DIRECTIVE: Copy each of the entries below word for word.

Word and element location entries

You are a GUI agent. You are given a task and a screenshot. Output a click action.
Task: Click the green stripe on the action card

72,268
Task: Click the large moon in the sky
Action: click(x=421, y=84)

RESULT OF THE TASK:
You are a GUI agent. You are given a task and a screenshot. Output a click action.
Task: Click the green stripe on the action card

72,268
Task: Click the large moon in the sky
Action: click(x=421, y=84)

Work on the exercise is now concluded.